In vitro fertilization (IVF) is one of the most common types of fertility treatment, but the process is also extremely sensitive, invasive, and expensive. All of these factors come into play in a series of recent lawsuits following CooperSurgical’s December 5, 2023 recall of three lots of its embryo culture media—a substance that allows for the development of fertilized embryos. According to the company’s announcement, CooperSurgical had received a high number of customer complaints indicating that its embryo culture media caused impaired embryo development.

 Now, three different couples have sued CooperSurgical in the Los Angeles Superior Court, claiming that their developing embryos died after coming into contact with the company’s defective embryo culture media and that they may no longer be able to have biological children. They also allege that CooperSurgical failed to properly inspect or test the embryo culture media. And certain plaintiffs also assert that CooperSurgical (1) breached a duty of care by destroying embryos and jeopardizing the viability of developing embryos, and/or (2) intentionally failed to immediately disseminate notice of the recalled lots after learning of the defect and the corresponding risk of impaired development.      

In addition to their claims for strict liability and negligence, all plaintiffs assert a claim for negligent failure to recall or retrofit a product, which requires plaintiffs to prove the manufacturer (1) became aware of a defect or injury-causing propensities after the product was sold, (2) failed to recall or warn of the danger, and (3) that failure was a substantial factor in causing plaintiffs’ harm. In support of this claim, plaintiffs allege that CooperSurgical knew, or should have known, that its embryo culture media posed a risk of contamination for a “significant period of time” before the recall.

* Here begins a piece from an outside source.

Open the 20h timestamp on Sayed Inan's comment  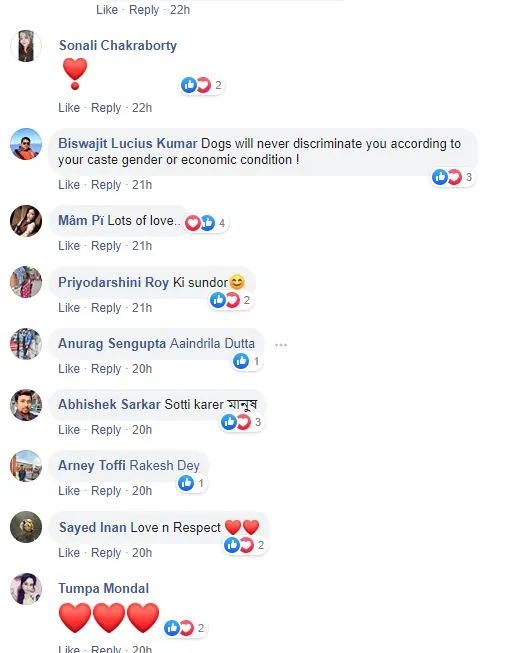[x=142, y=553]
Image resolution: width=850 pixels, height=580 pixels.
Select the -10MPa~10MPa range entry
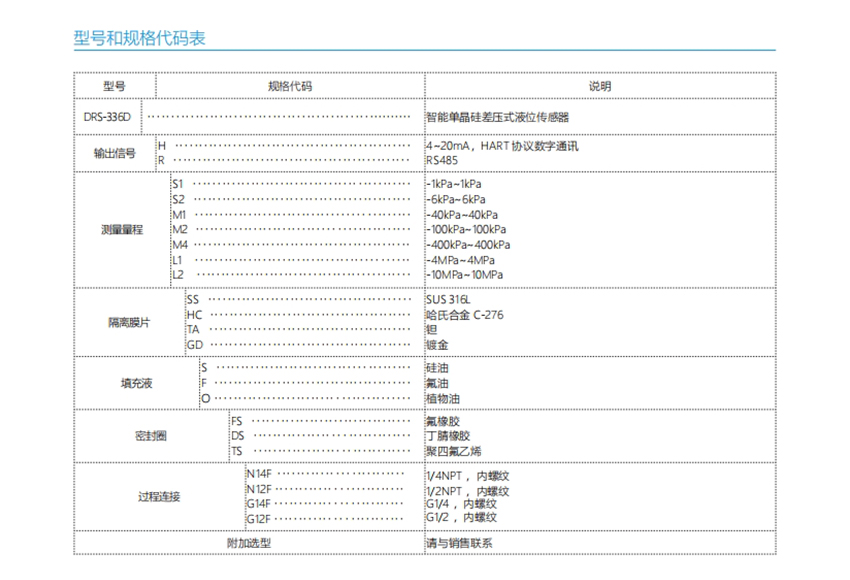464,275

This is not the only time that a voluntary recall of IVF-related products has led to litigation. Just over a year ago, FUJIFILM Irvine Scientific recalled three lots of “Oil for Embryo Culture”—a substance used to preserve embryos during the IVF process. Shortly thereafter, a couple filed suit in the Orange County Superior Court, asserting claims just like those now pending against CooperSurgical: strict liability, negligence, and failure to recall. In that case, plaintiffs similarly alleged that FUJIFILM negligently failed to recall the lots because the company knew or should have known that the lots “posed an unreasonable increased risk in toxicity to embryos” for “a significant period of time before” the company issued its recall. The couple voluntarily dismissed the action in December 2023 before FUJIFILM had an opportunity to respond to the allegations.

Although the FUJIFILM case does not provide much insight into whether plaintiffs will succeed against CooperSurgical, In re Pac. Fertility Ctr. Litig., No. 18-CV-01586 (N.D. Cal.) offers better guidance. That case involved a storage tank containing cryopreserved eggs and embryos and a corresponding controller—both of which allegedly malfunctioned. Plaintiffs claimed that the manufacturer, Chart Industries, (1) negligently failed to recall the tanks and controllers, (2) failed to warn consumers that the controller responsible for alerting issues with the tanks had malfunctioned, and (3) manufactured and placed into the stream of commerce a tank and controller with design defects. The court in In re Pac. Fertility Ctr. Litig. initially dismissed the claims with leave to amend, reasoning that plaintiffs’ allegations failed to plausibly suggest that Chart Industries “was aware of the defect with the tank or vacuum seal prior to the incident.” Plaintiffs amended their complaint, and ultimately Chart Industries moved for summary judgment, arguing (among other things) that plaintiffs lacked reliable expert testimony, and did not have sufficient evidence to prove the elements of their claims, including that Chart Industries knew about the alleged defect. The court denied summary judgment. Most notably, the court found that (1) plaintiffs had reliable expert testimony from a mechanical engineering expert sufficient to support their strict liability claims, (2) plaintiffs did not need expert testimony to support their failure to warn claim, and (3) there was sufficient evidence of Chart Industries’ knowledge: internal emails from two years before the alleged malfunction discussing a complication with the controller that required immediate action. The individual claims went to trial, after which a jury granted all of plaintiffs’ requested relief.

As In re Pac Fertility Ctr. makes clear, the success of the plaintiffs who recently filed suit against CooperSurgical will likely depend, among other things, on whether plaintiffs adequately allege and ultimately prove that CooperSurgical knew of the alleged defect in its embryo culture media, and whether the plaintiffs introduce reliable and admissible expert evidence on issues including causation and the existence of a design defect.